> Data in this exercise
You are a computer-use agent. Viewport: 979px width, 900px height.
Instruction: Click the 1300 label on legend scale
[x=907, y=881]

...

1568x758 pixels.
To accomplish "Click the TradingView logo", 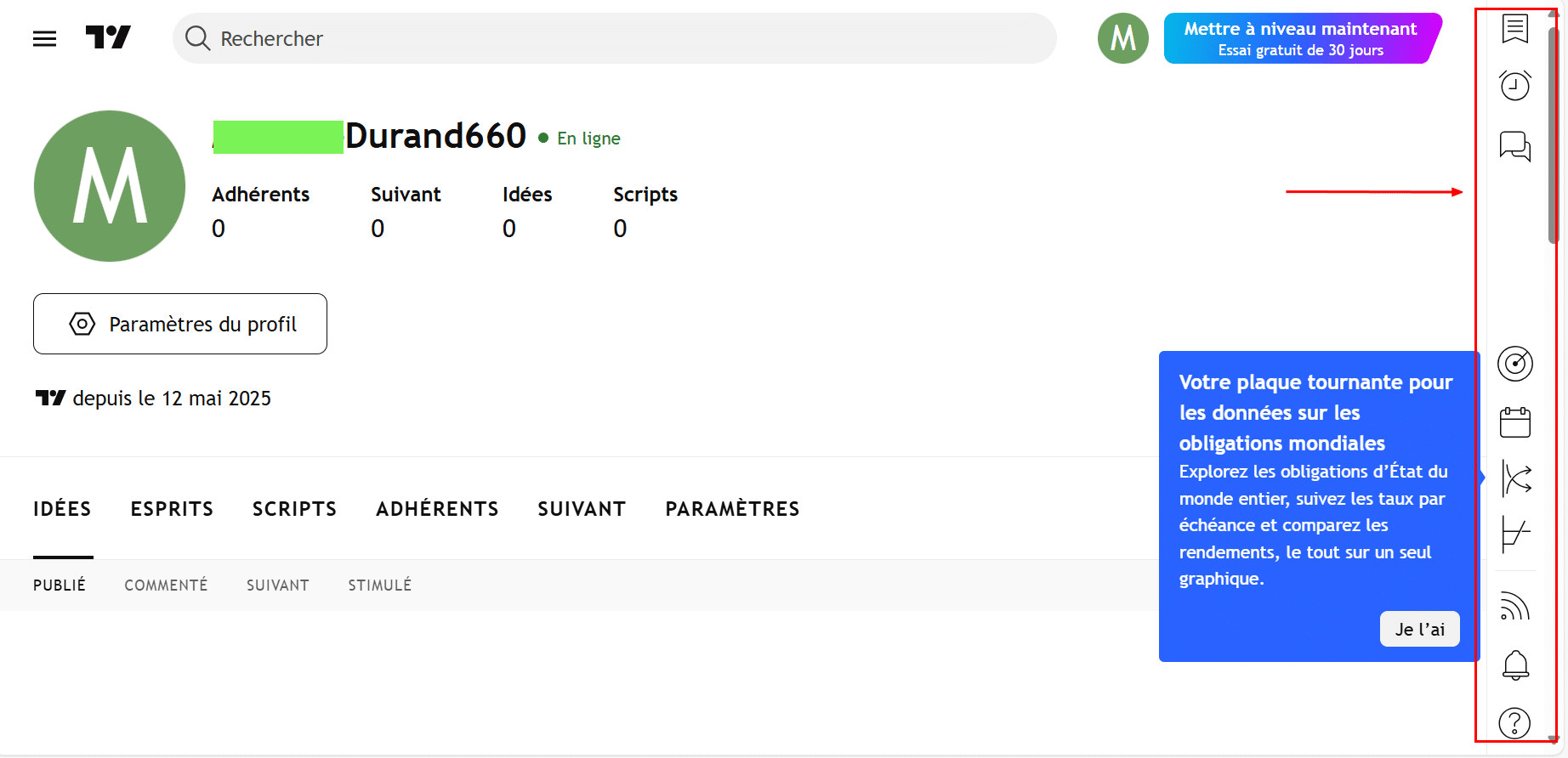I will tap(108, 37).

...

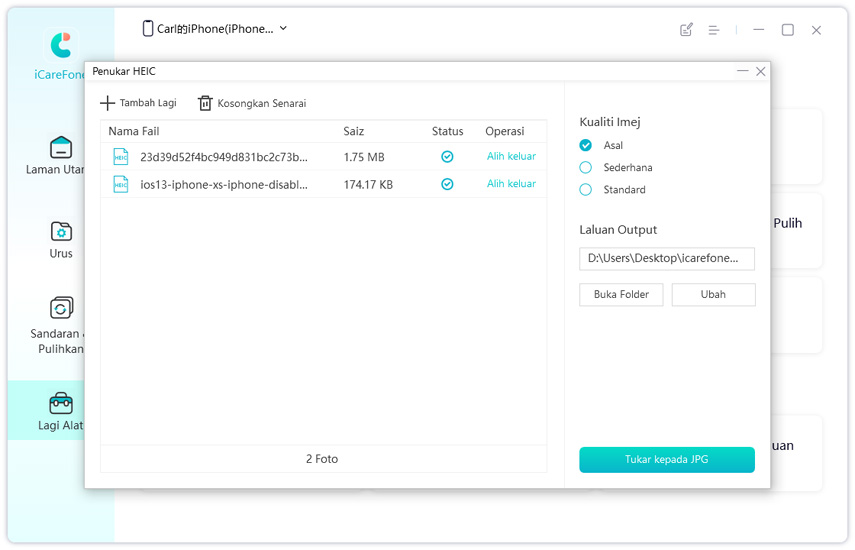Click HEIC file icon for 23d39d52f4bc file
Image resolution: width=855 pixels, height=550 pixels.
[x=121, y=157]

> What to do
Could you give the records again from the line with "You are a computer-use" up to and including the line with "[x=907, y=881]", swapping "legend scale" for "color scale" and leaving everything else unchanged?

> Solution to this problem
You are a computer-use agent. Viewport: 979px width, 900px height.
Instruction: Click the 1300 label on color scale
[x=907, y=881]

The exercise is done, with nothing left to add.